WIDE bid ask SPREAD, can I neutralize this for no loss?

Discussion in 'Options' started by cqm, Jan 20, 2012.

  1. cqm


    Hello, I was doing a delta neutral strategy using deep in the money covered calls, well it was supposed to be delta neutral

    I opened it to completely protect me from all stock moves (up or down) temporarily. I am not collecting premium from this trade.

    anyway, lets say XYZ is trading at 100 (delta 1.00 because it is stock)
    and I sold XYZ 75 Call (delta -1.00 because it is short ITM call)

    the bid and ask on the 75 call was 10% apart, and I totally caved to the specialist on this one and got in close to the bid side.

    so because my broker shows me profit/loss based on the theoretical price of the option (and/or its midpoint between bid and ask), my account shows an instant loss. its like a 6% paperloss.

    now, my problem is that I already know I won't be able to exit this position on a favorable side of the bid/ask, no matter what the stock does.

    so instead of buying to close the short calls, can I just exercise the contracts and close the position for NO loss? the idea is that the short shares will neutralize the long shares (as they will be equivalents)

    **there is no premium left in these short calls, so I won't be missing out on theta if I exercise**

    my logic here is that the theoretical price shows the paper loss

    but as long as I have the contract at all, its theoretical price doesn't matter since I can just neutralize the entire position upon exercise.
  2. This is a fine example of why most ppl should not be trading options. You can't exercise an option you are short. You may be assigned, but that's a lesson for another day.
  3. You did not read that little red and grey booklet your broker sent you when you asked for options trading did you?
  4. Just buy the same expiration 75 p and let the position expire.

    You will be trading the long stock against a synthetic short (long p / short c). If theta has killed the value of the put then you may be able to lock into the conversion for a small profit.
  5. cqm


    I guess this is a pretty n00bish mistake!

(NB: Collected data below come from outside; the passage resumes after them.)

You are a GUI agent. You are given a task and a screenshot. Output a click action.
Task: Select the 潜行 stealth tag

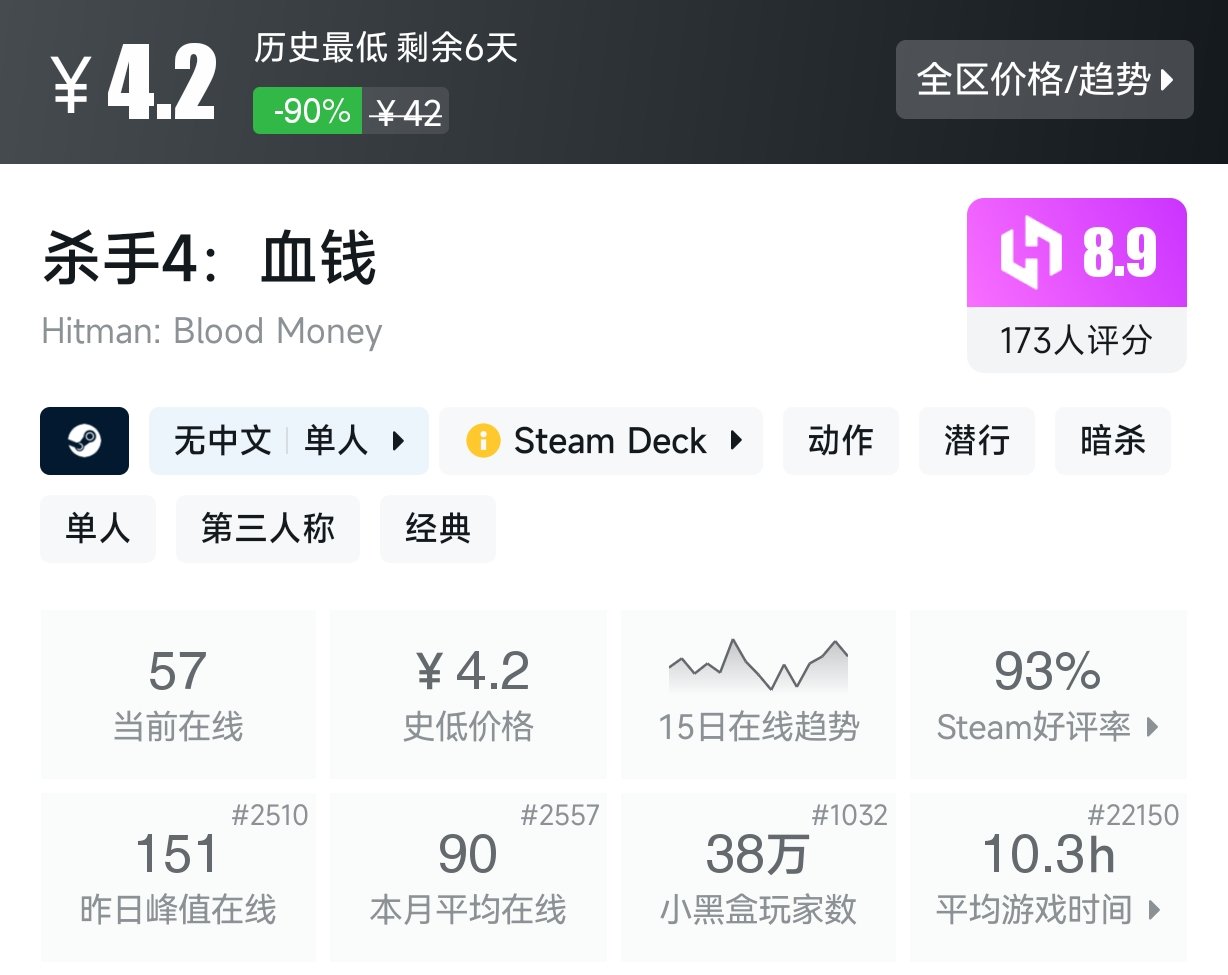976,441
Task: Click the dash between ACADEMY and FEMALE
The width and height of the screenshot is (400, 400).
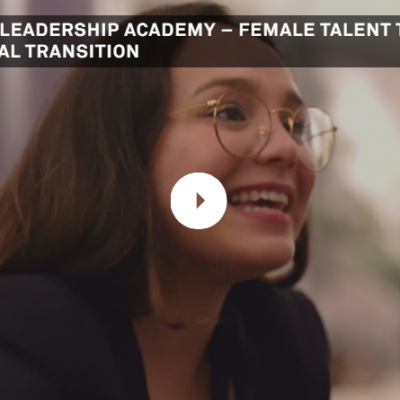Action: click(x=227, y=30)
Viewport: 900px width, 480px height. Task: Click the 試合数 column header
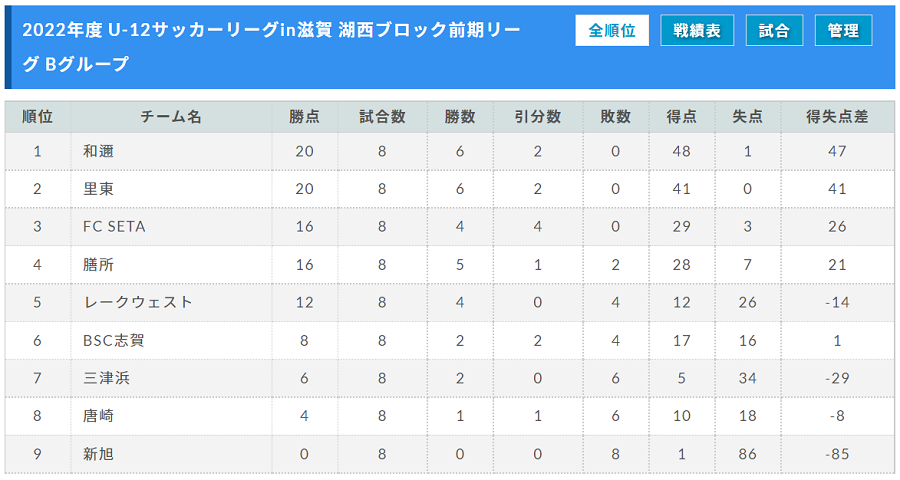(382, 117)
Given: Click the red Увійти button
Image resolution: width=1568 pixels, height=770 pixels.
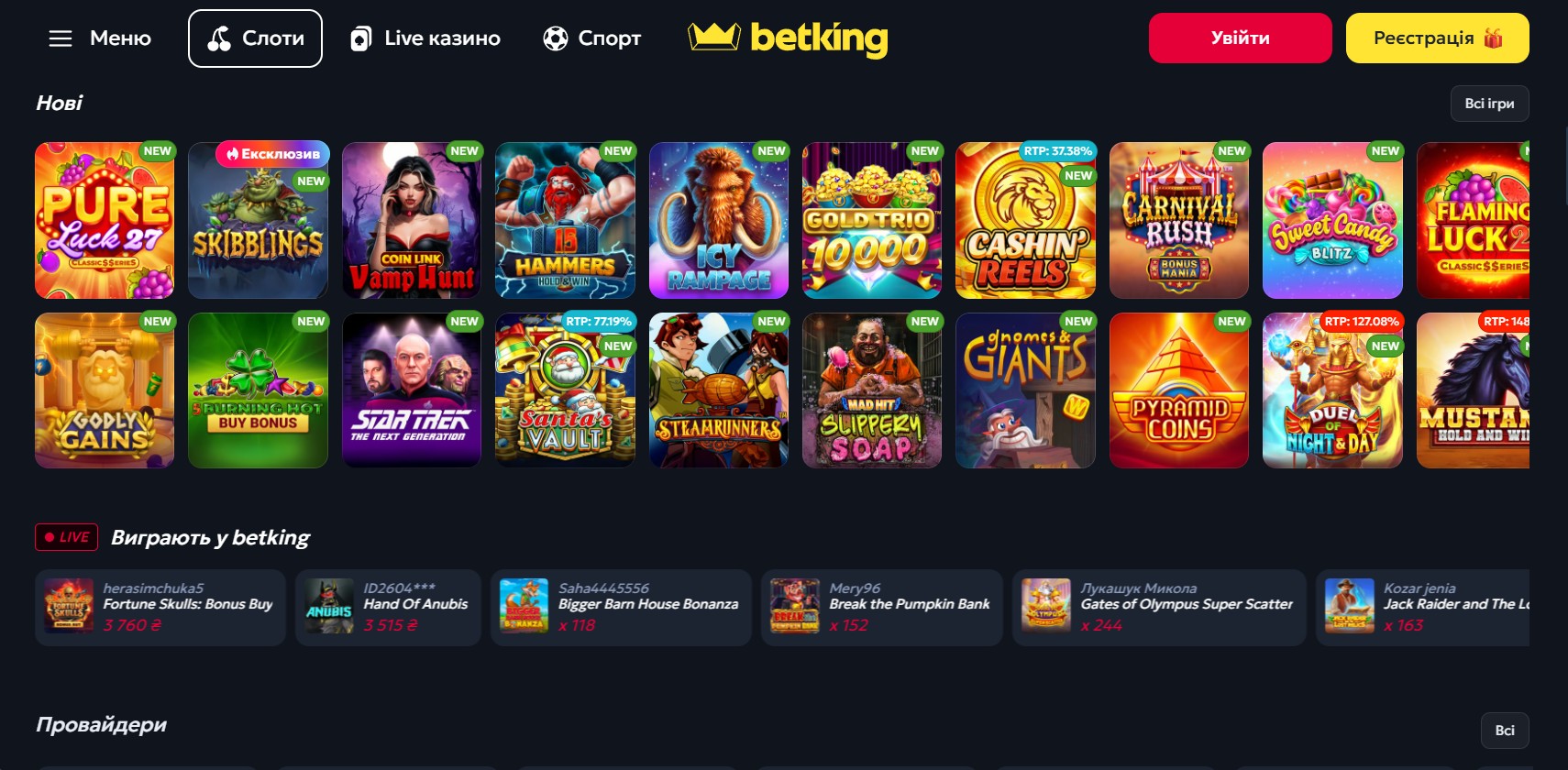Looking at the screenshot, I should point(1240,38).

    I have read the options risk disclosure several times. I usually only trade liquid options and have never held for expiration or been assigned.

    I am new to this kind of covered strategy
  6. cqm


    hold on, so I should buy the same number of wayyyy out the money puts to help with my deep in the money short call?

    can you elaborate on how this would be helpful? the price fluctuations of the underlying would barely move these puts
  7. FSU


    Ogarbitrage is right, this is the easiest solution.

    Notes for the future,

    If this is a hard to borrow stock, you may/will be assigned early.

    There is NO reason to put on this position. You can replicate it by simply selling the same strike puts instead of doing the buywrite you have on. You would then have minimal slippage, less commissions, and you will make more money if the stock is hard to borrow.
  8. cqm


    I got assigned. position closed.
  9. cqm, do yourself a favor and read this before doing anymore exotic structures.

  10. spindr0


    That will lock in a loss if the time premium received for the short call does not exceed the premium paid for the put (OP's post implies that assignment would be a break even).

    Even tho XYZ is not likely to drop 25 pts, for some, doing the conversion at a small loss would provide peace of mind. Worst case scenario would then be dead money until expiry.